In the mid-1980s, Athens, Ga. was the hippest place in the country. The music world had its ears pinned to the small university town, waiting for the next big thing to come storming out of there. It had happened with the B-52’s and R.E.M. What other goodies awaited us?

I was lucky to live close enough to Athens during this time. My friends went to the University of Georgia, and when I went to visit them, we would go to a different venue each night and listen to bands play. I once saw Michael Stipe when we were eating at Rocky’s Pizzeria and almost freaked out, but my friends told me to remain calm and not notice him. That’s the way he liked it — anonymous and comfortable in his hometown.
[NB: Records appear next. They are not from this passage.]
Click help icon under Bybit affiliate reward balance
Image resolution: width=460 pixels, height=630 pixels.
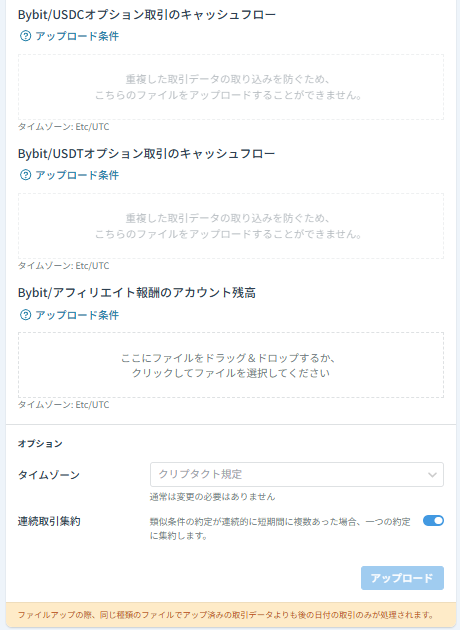(x=25, y=315)
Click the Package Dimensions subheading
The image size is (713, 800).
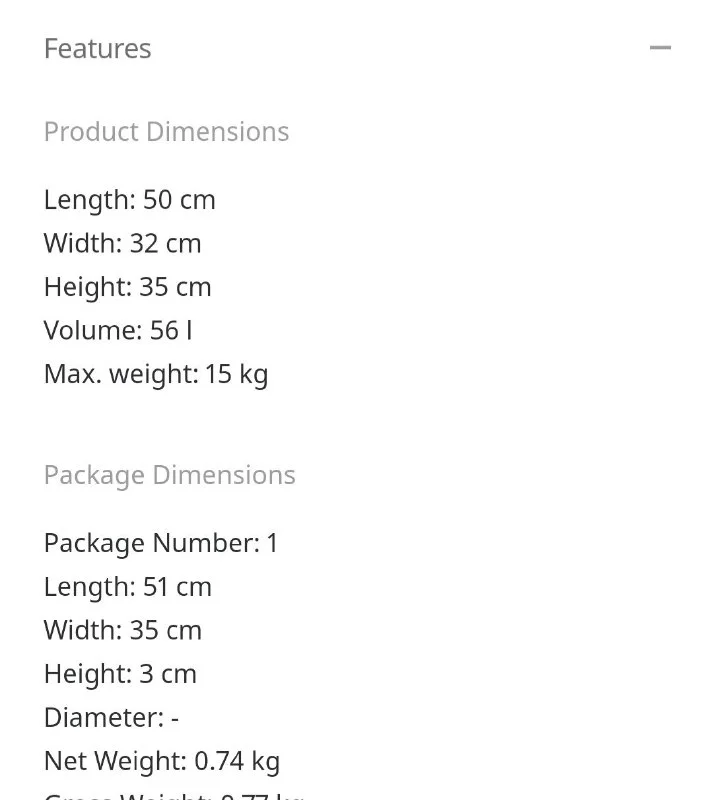coord(169,475)
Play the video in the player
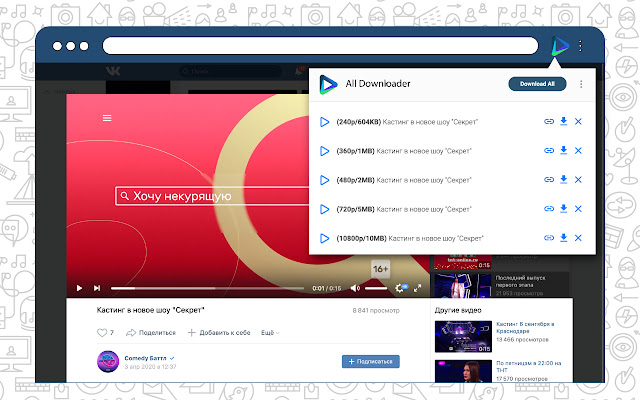This screenshot has height=400, width=640. (80, 288)
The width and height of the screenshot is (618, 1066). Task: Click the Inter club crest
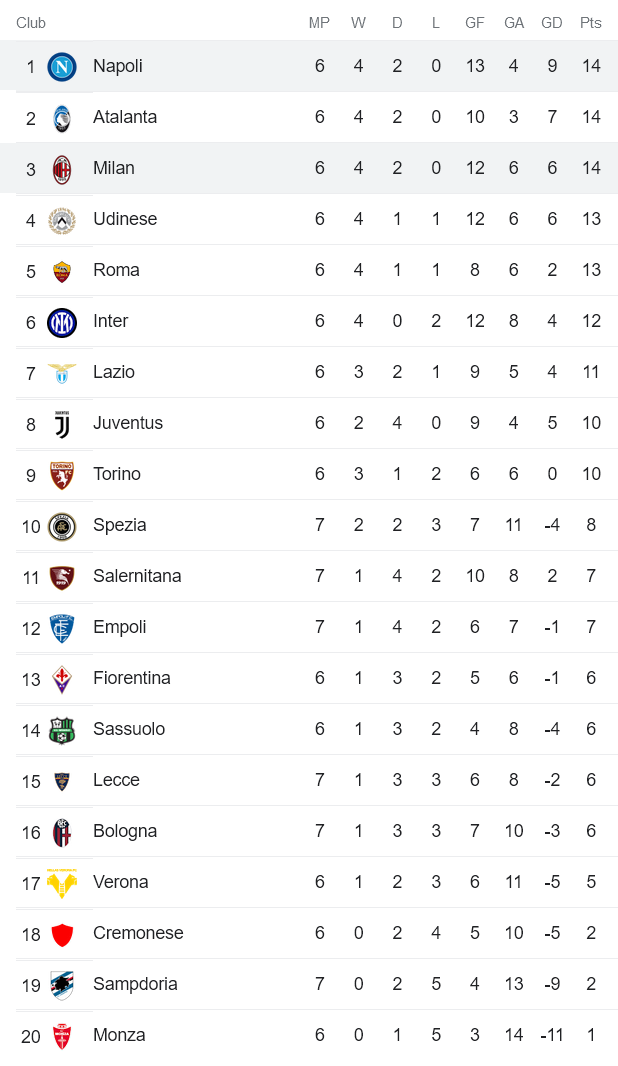coord(62,322)
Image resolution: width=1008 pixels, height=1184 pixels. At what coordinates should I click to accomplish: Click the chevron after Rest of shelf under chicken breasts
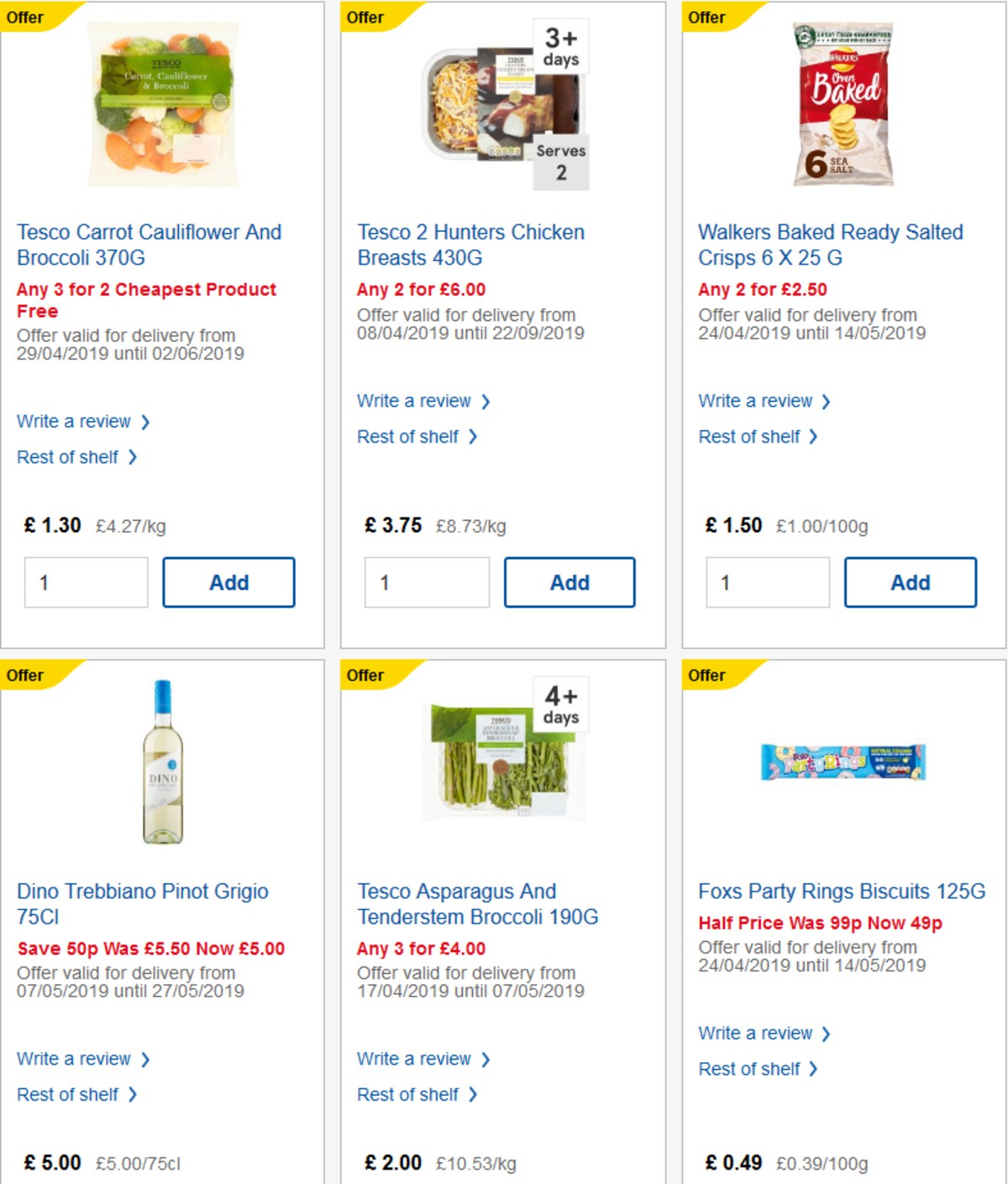tap(473, 436)
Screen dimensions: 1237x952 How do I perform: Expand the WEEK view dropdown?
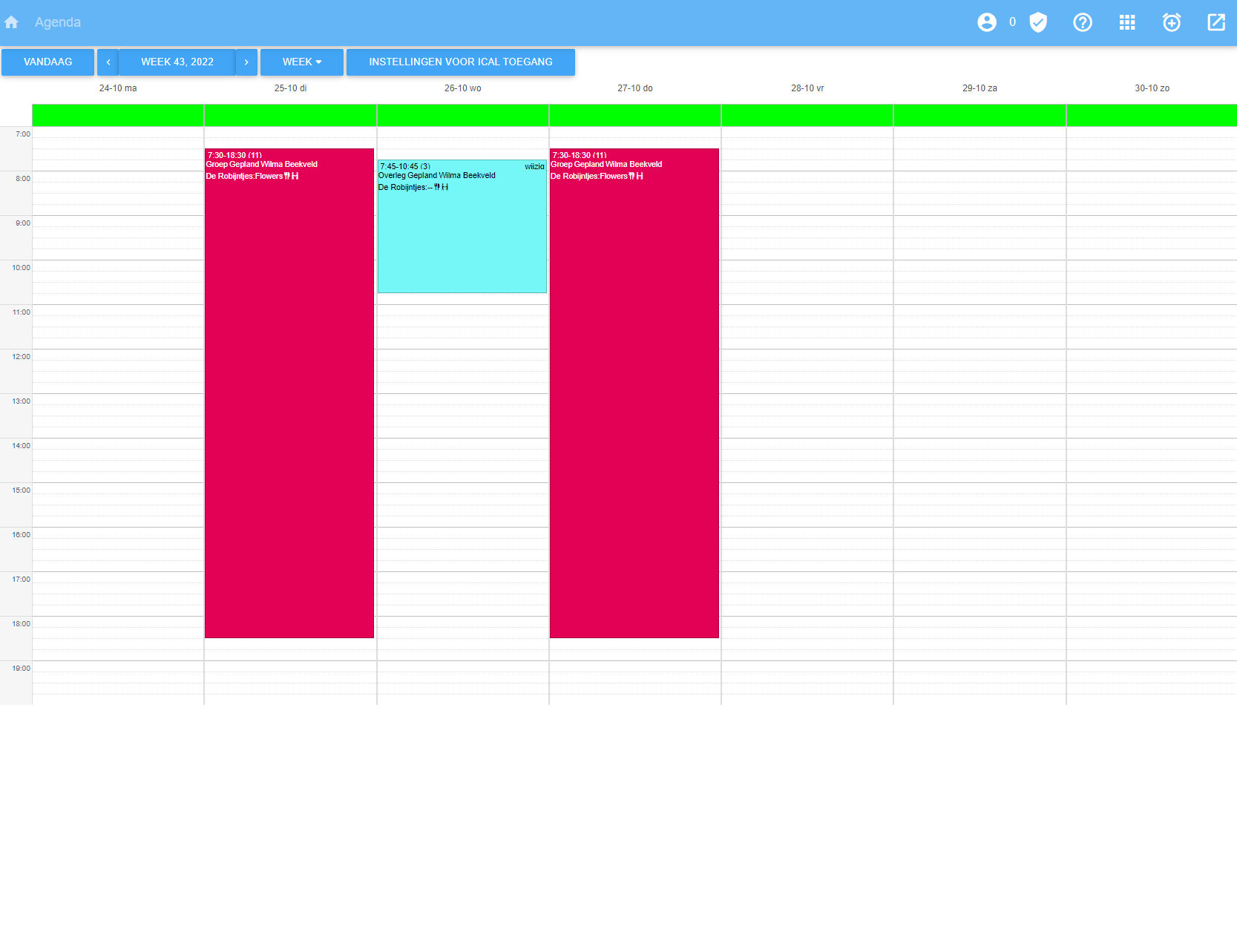coord(301,62)
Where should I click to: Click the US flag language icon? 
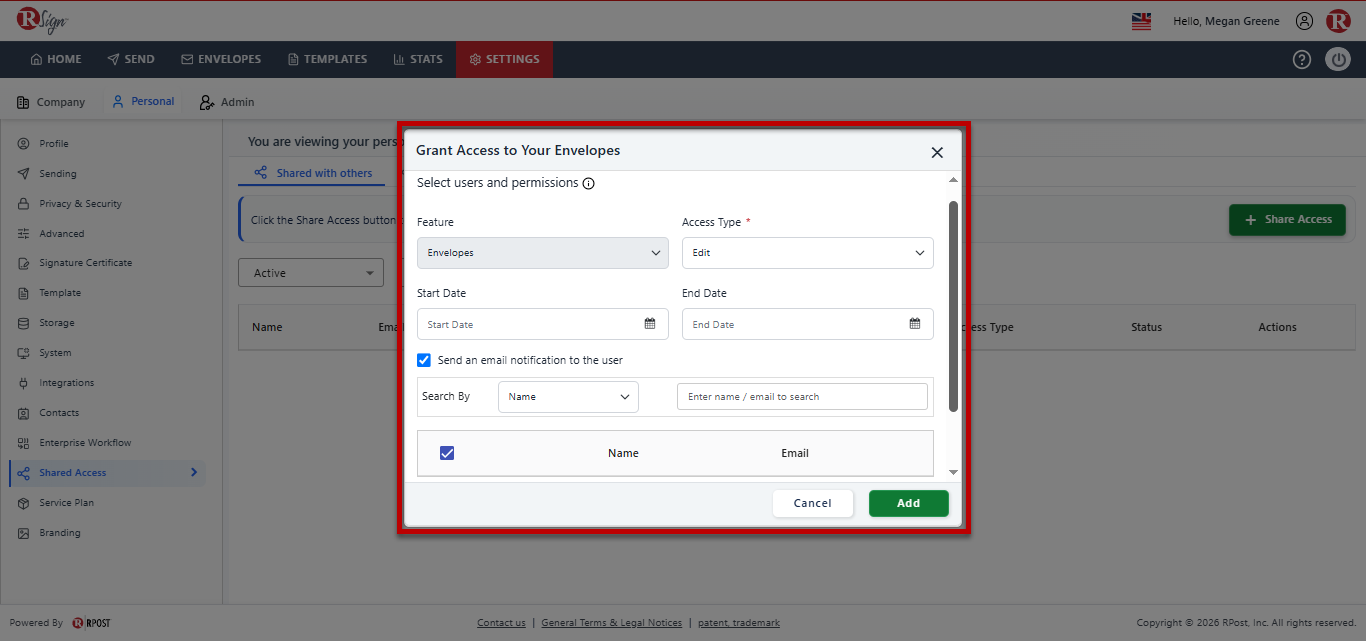[1141, 21]
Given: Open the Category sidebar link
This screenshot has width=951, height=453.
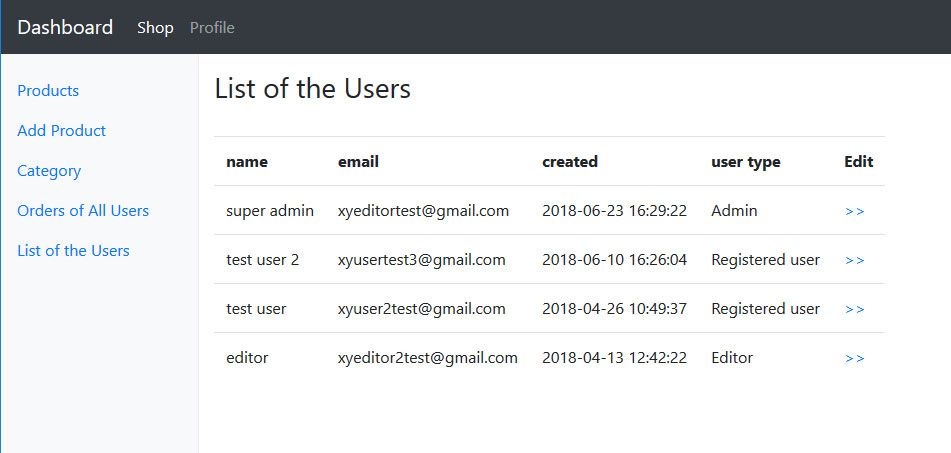Looking at the screenshot, I should pyautogui.click(x=49, y=170).
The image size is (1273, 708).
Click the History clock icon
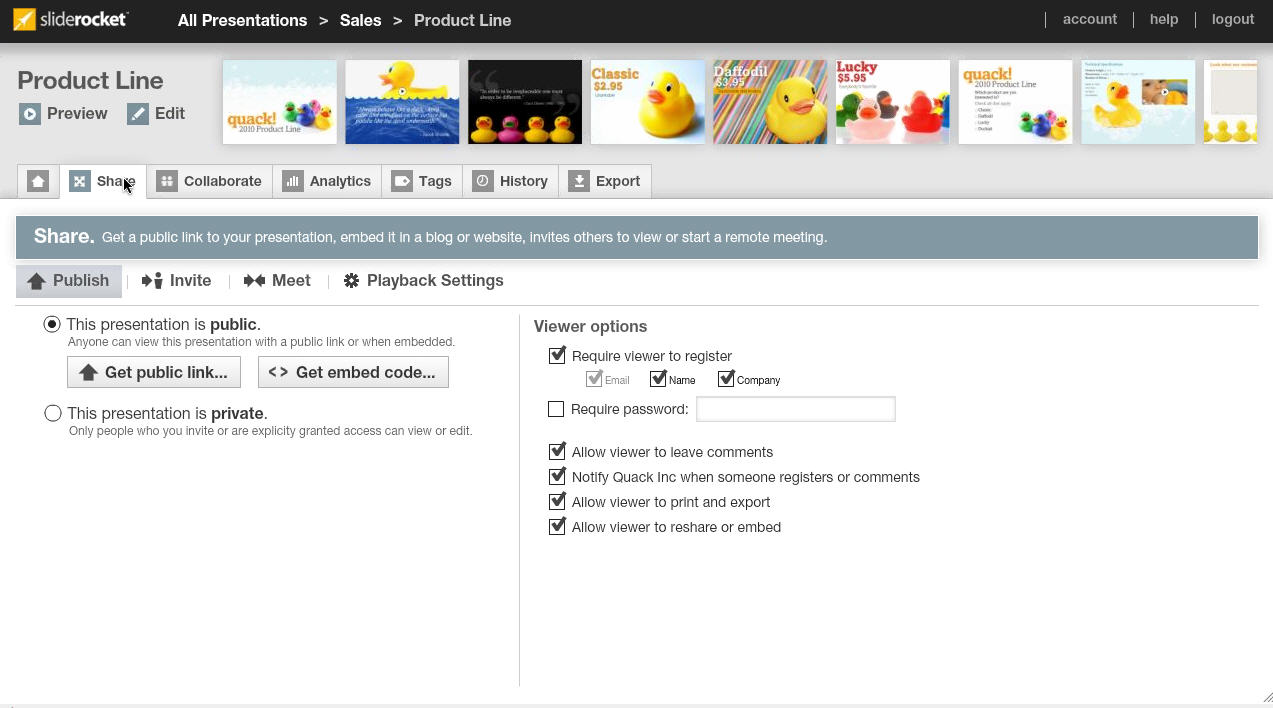pos(483,181)
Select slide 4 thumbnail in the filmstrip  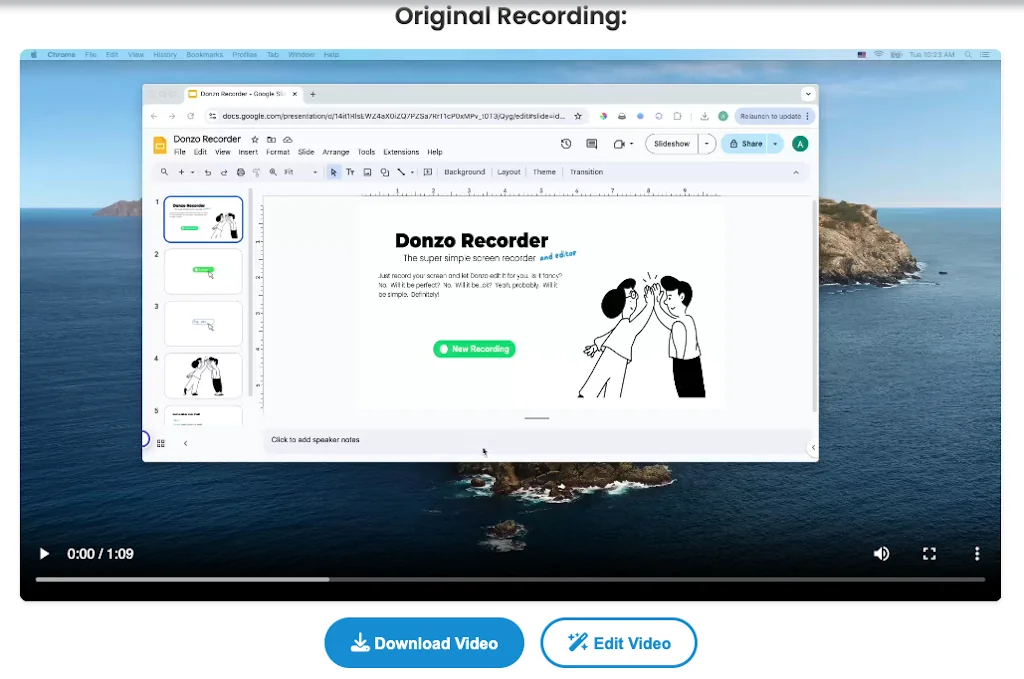coord(203,375)
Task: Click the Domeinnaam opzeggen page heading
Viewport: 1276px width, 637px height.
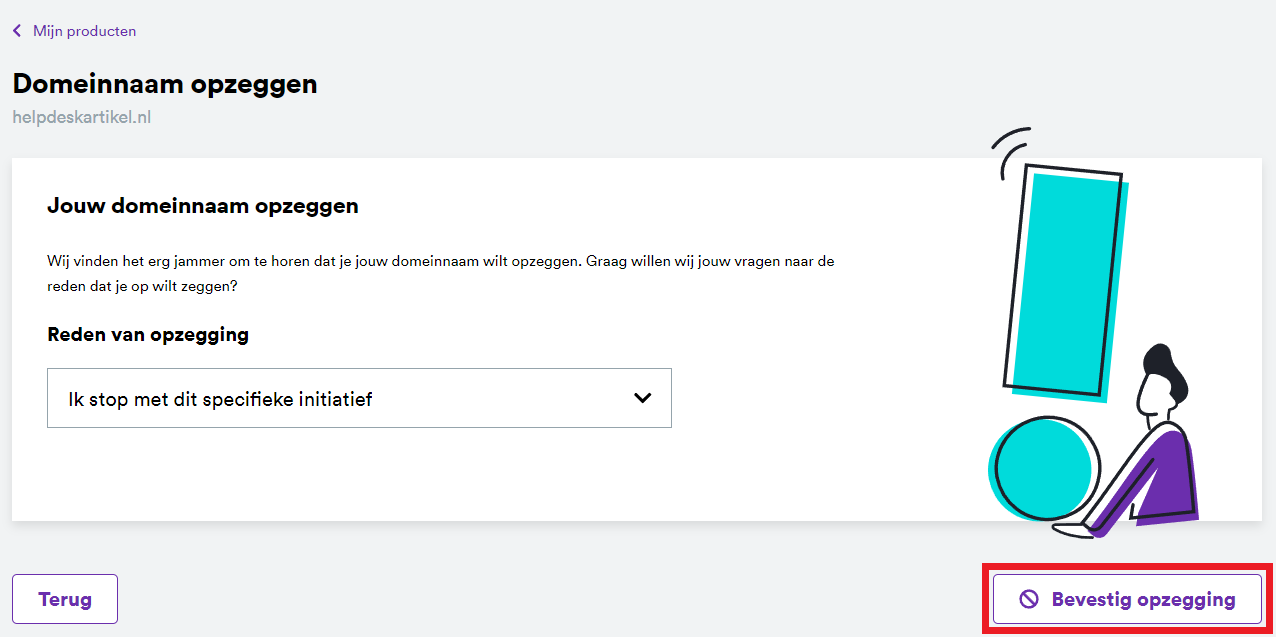Action: [x=165, y=84]
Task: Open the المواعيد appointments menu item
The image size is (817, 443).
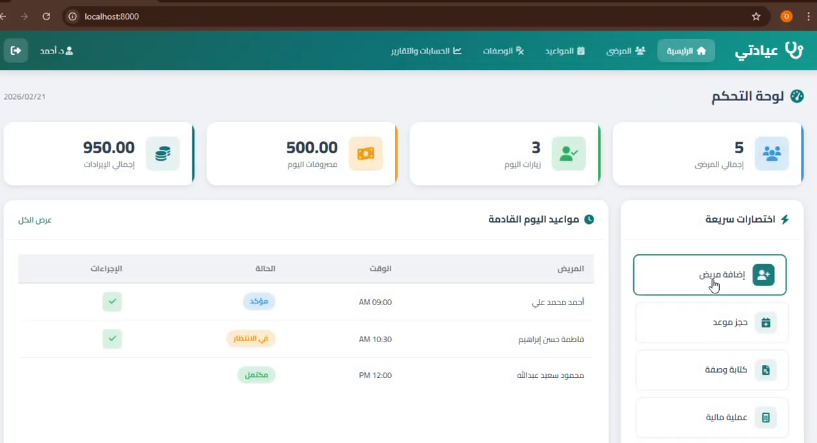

By that time, Athens had already blown up to a near-mythical reputation. But Grace Elizabeth Hale’s Cool Town: How Athens, Georgia Launched Alternative Music and Changed American Culture goes back to the beginning of the craze and determines how a sleepy college town emerged as the leader of college rock in the 1980s.

Part memoir, part ethnography, Hale peels back the onion and, through dozens of interviews with “townies,” the term for the in crowd in Athens during the 80s, she points toward a gay subculture that emerged on the heels of punk rock and Andy Warhol. Being in small Southern town in the late 1970s was boring, and the townies found things to do — holding parties in the old plantation houses and raiding thrift stores for garish and distinct wardrobes.

Excited by punk’s DIY movement and encouraged by art professors at the University of Georgia to create their own art, they did what most young kids in New York were doing forming bands. The B-52’s played at a party in Athens on Valentine’s Day 1977, and the movement had begun. They quickly moved to New York, where they were adored by critics and punk fans alike.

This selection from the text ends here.